Kerala Plantation Corporation diversifies aimlessly, grows only debt

When the rubber prices crashed, the plantation corporation decided to diversify into other verticals, but all the businesses are bleeding the company barring the rambutan plantation.
File - A fruit vendor selling rambutan at Chalai in Thiruvananthapuram. (Photo | EPS, B P Deepu)
File - A fruit vendor selling rambutan at Chalai in Thiruvananthapuram. (Photo | EPS, B P Deepu)

KASARAGOD: A group of workers affiliated with the CPM and the Congress have given up their work and were sitting in protest in front of the office of the Plantation Corporation of Kerala (PCK) at Cheemeni in Kasaragod district for the third day on Sunday.

Their demand: Bring back a Kasaragod dwarf cow and two calves that were shifted to PCK’s ‘hi-tech’ dairy farm in Ukkinadka in Badiadka panchayat. The Plantation Corporation of Kerala — which has been in the red for the past seven years — thought it was not prudent to employ a worker with all benefits to take care of just one cow.

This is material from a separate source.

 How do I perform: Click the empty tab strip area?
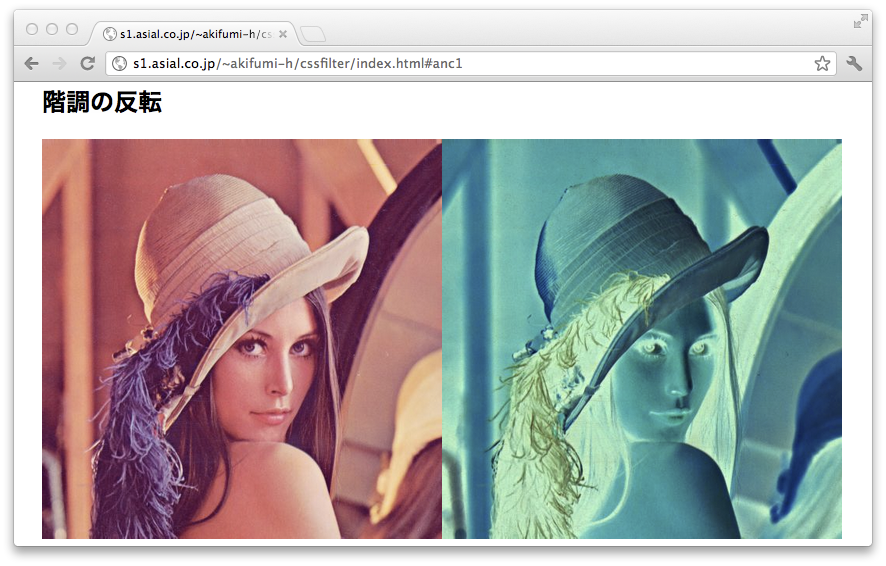[x=580, y=32]
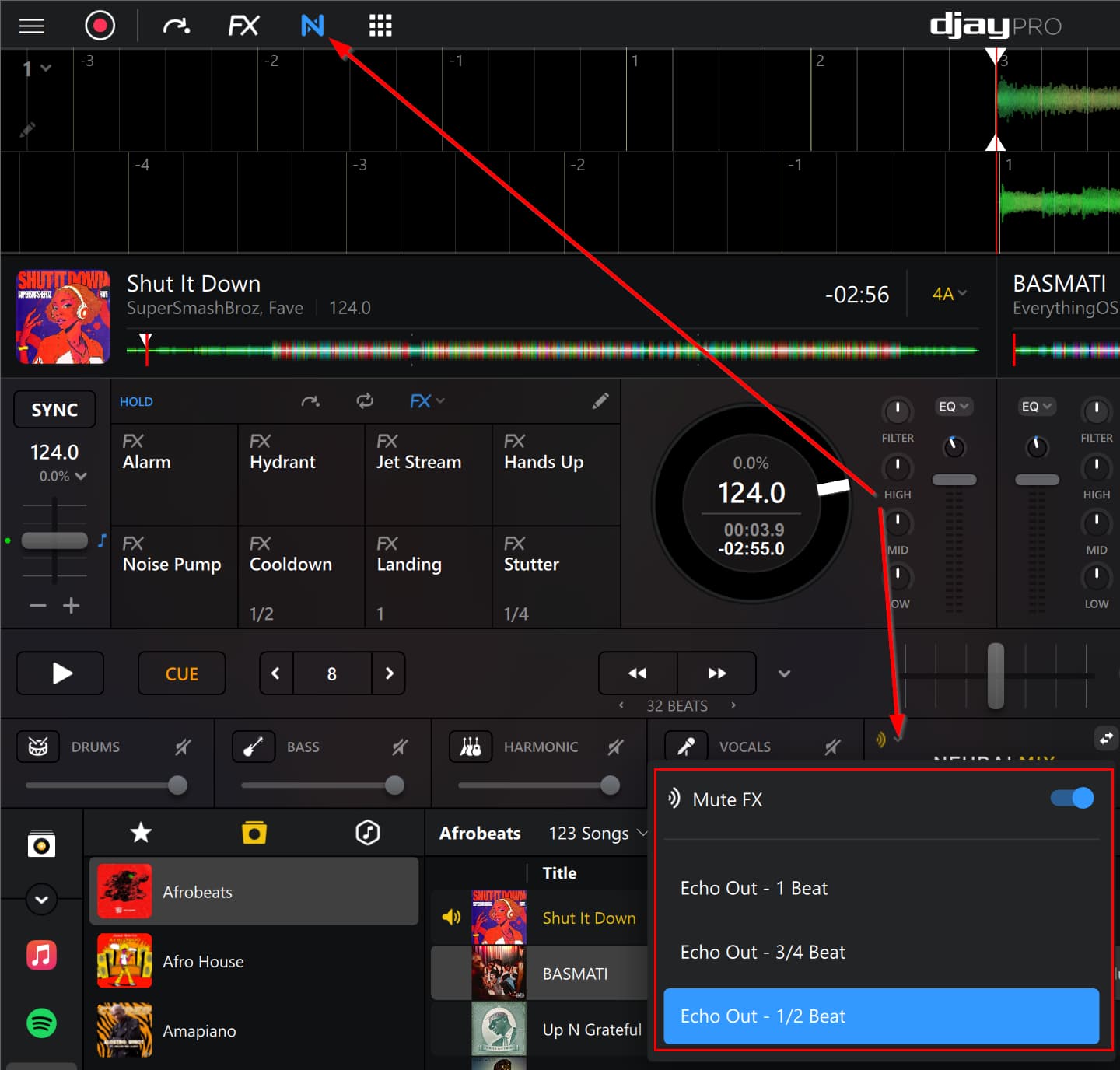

But the workers in Cheemeni would not have any of it. They blocked the move and on Friday the Plantation Corporation retaliated by suspending four workers. It then shifted the dwarf and its calves to the Ukkinadka farm with police protection. What is currently happening at Cheemeni is just a primer of the problems facing PCK, whose main income comes from rubber and cashew plantations.

PCK — headquartered in Kottayam and run under the Agriculture department — has been reporting losses since 2015-2016. But its decline started much before that. In 2013-2014, it reported a profit of Rs 27.97 crore. The next year, its profit plunged by a third to Rs 8.26 crore.

In 2015-2016, it reported a loss of Rs 14.25 crore. The loss widened to Rs 26.16 crore at the end of March 2020, according to the company’s provisional balance sheet. Its liability is a staggering Rs 255 crore. “There was a time when PCK had a fixed deposit of Rs 175 crore. Today, we are running on an overdraft of `16 crore from Canara Bank,” said Managing Director J Sajeev.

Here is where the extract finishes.